THE
LIMITS OF OUR POSSIBILITIES
Ferdinand
Spit (Ferrie) was a Dutchman who worked with us at Silveira House in Zimbabwe
in the 1980s on industrial relations. He often spoke of our ‘reaching the
limits of our possibilities’, a phrase a born English speaker would probably not
use. They would go for something simpler like, ‘doing our best.’ But it is a
striking phrase and I remembered it this week when reading about Fr Henry Swift
who was prison chaplain – at first unofficially, then officially and in uniform
- in Harare Central Prison from 1935 to the time of his death in 1973.
When the
state executes a person, it reaches the ‘limits of its possibilities’. It can
give no greater punishment and, while it may welcome the presence of
‘chaplains’ in its prisons, it can not prescribe how they should approach the
condemned or what the effects will be. In Doris Lessing’s The Grass is
Singing, Moses murders madam and awaits his arrest, trial and execution
with seeming equanimity. Lessing does not give us his thoughts. She too has
reached her limits. She leaves us to tease out his motivation.
And we may
come up with wildly different opinions. Was Moses’ composure the result of his
feeling of triumph at having broken through the great wall of racial
segregation and performed a courageous act of expiation for his nation? Maybe.
Henry Swift did not speculate. He knew the Moseses he accompanied to the
scaffold were God’s children and his only desire was that they finish their
journey without fear and at peace. Here is, in part, his own account of what he
did:
… The relays
of guards are very considerate towards the condemned …With Catholics, the faith
helps them to die well. … After Holy Communion … I tell him that later his
hands must be strapped behind him so that he cannot hurt himself – saying
nothing about the fall – that his eyes will probably be covered, that he will
hear my voice on his right and that he will have time to say the name ‘Jesus’

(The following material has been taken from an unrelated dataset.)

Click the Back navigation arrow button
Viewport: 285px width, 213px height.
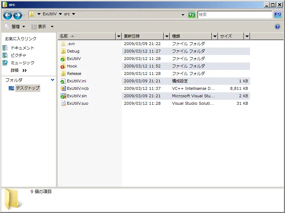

about three times before the rope is made quite tight, at which moment he will
die and should be thinking of going to God. … as he is being strapped, I tell
him the executioner will do everything without hurting him…
For Henry Swift, men and women were born for eternity. There
were no limits. He was a man of his time and we might demur at some of his
choice of words. We would not now, for example, say ‘Catholics’ but, more
inclusively, ‘Christians’. But his gentle, respectful attention to the
condemned speaks of a world view sans frontiers, without limits.